Only one stretch of the listing below is wanted. Give it again exactly, from the line with "Albany, NY (28, 655)" through the line with "Estate (674, 21)".

* Information shown *

►

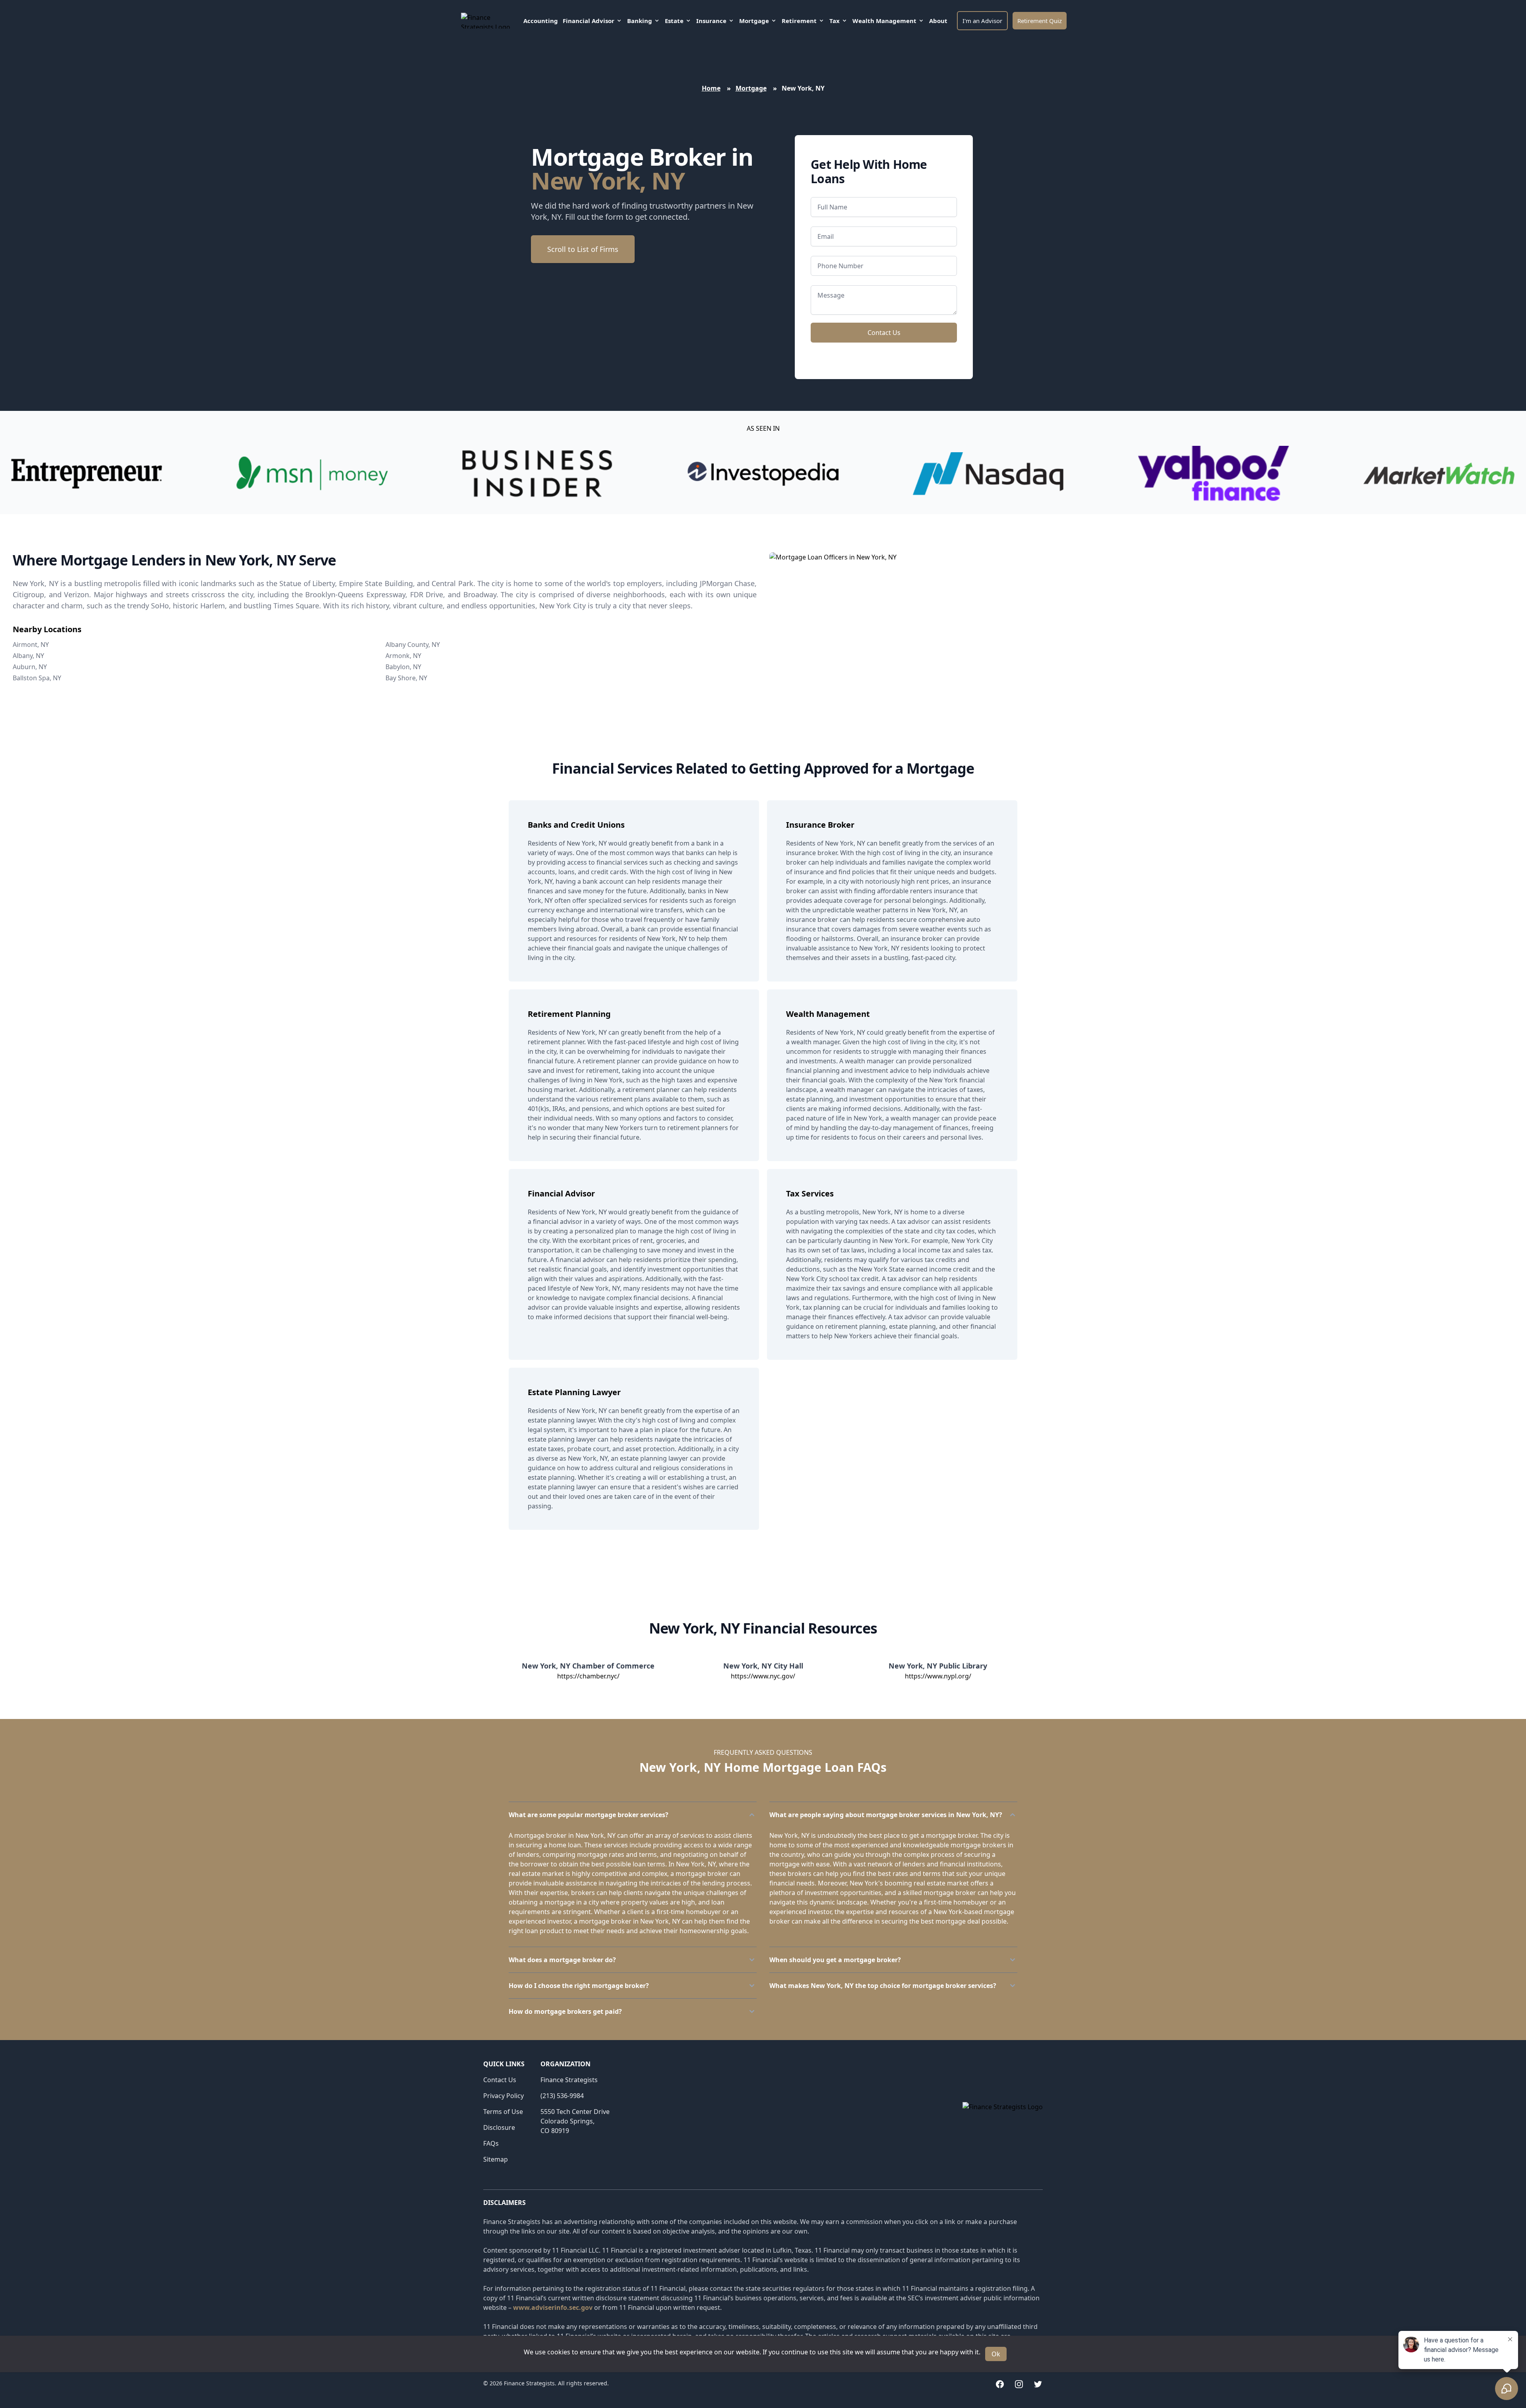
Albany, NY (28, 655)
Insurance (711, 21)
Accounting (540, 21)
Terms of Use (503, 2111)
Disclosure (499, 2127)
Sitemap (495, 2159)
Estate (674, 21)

◄
►

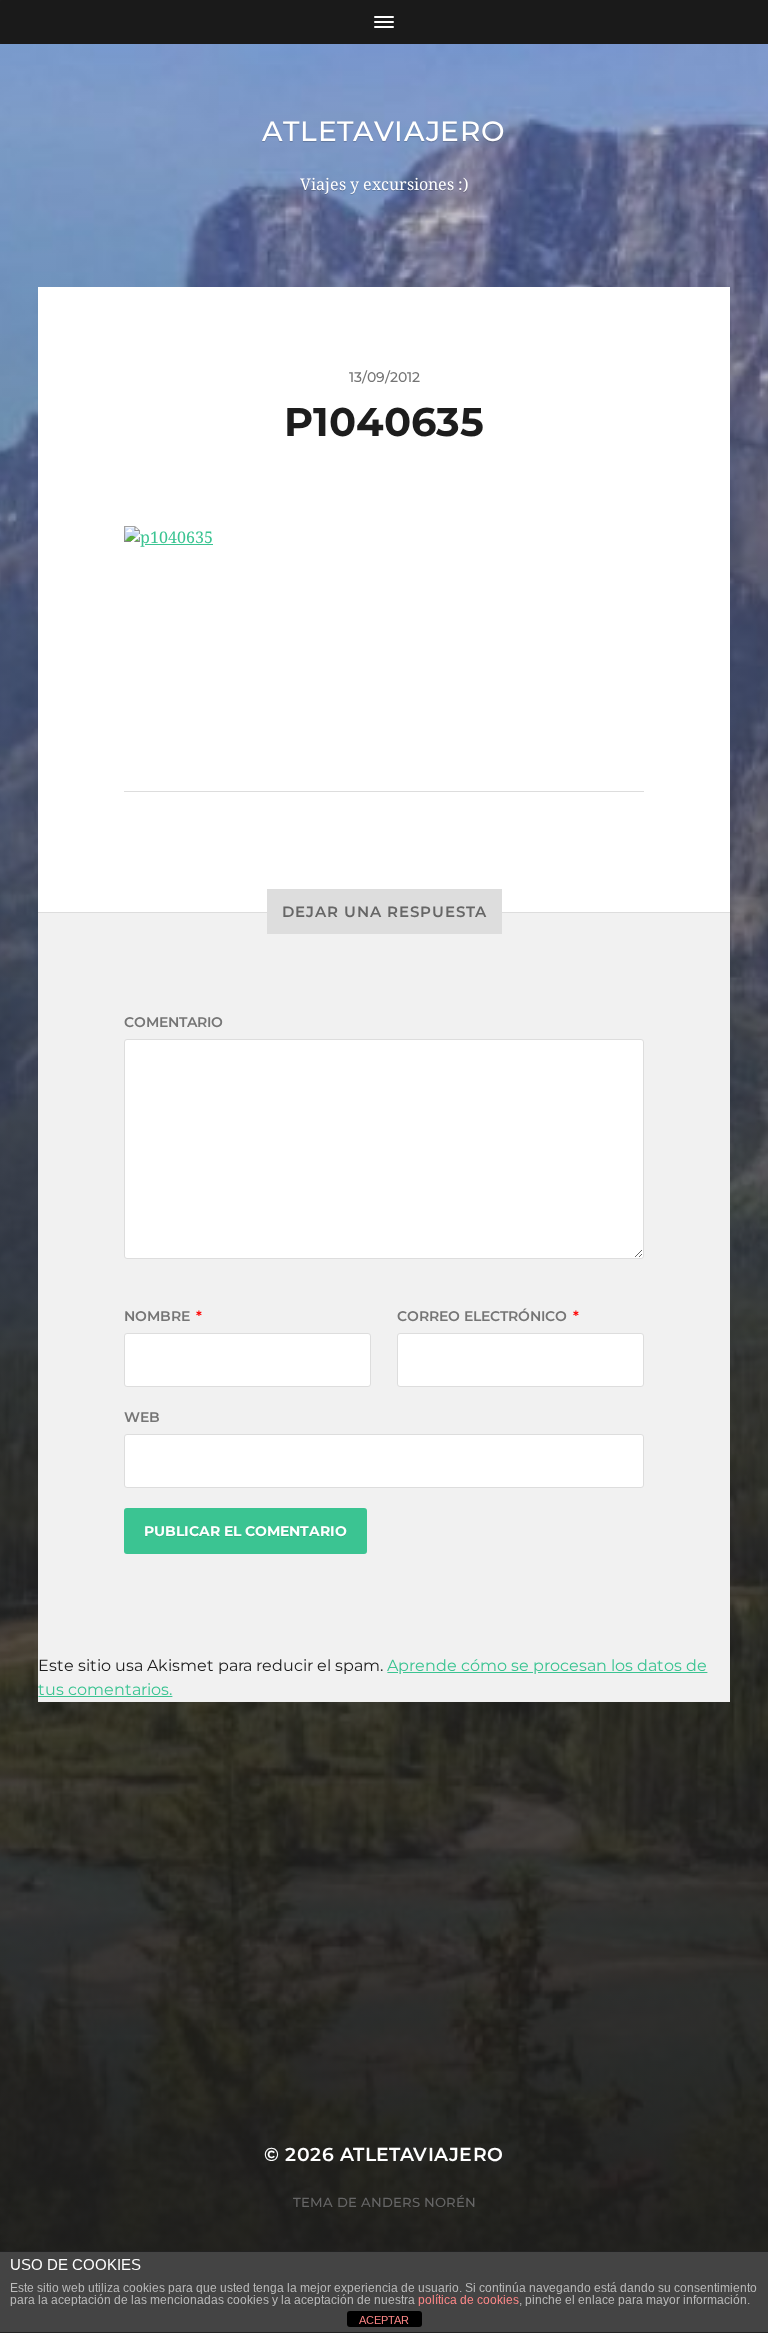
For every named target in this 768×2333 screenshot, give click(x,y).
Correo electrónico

◄

* Exercise output *
Albany, NY (28, 655)
Insurance (711, 21)
Accounting (540, 21)
Terms of Use (503, 2111)
Disclosure (499, 2127)
Sitemap (495, 2159)
Estate (674, 21)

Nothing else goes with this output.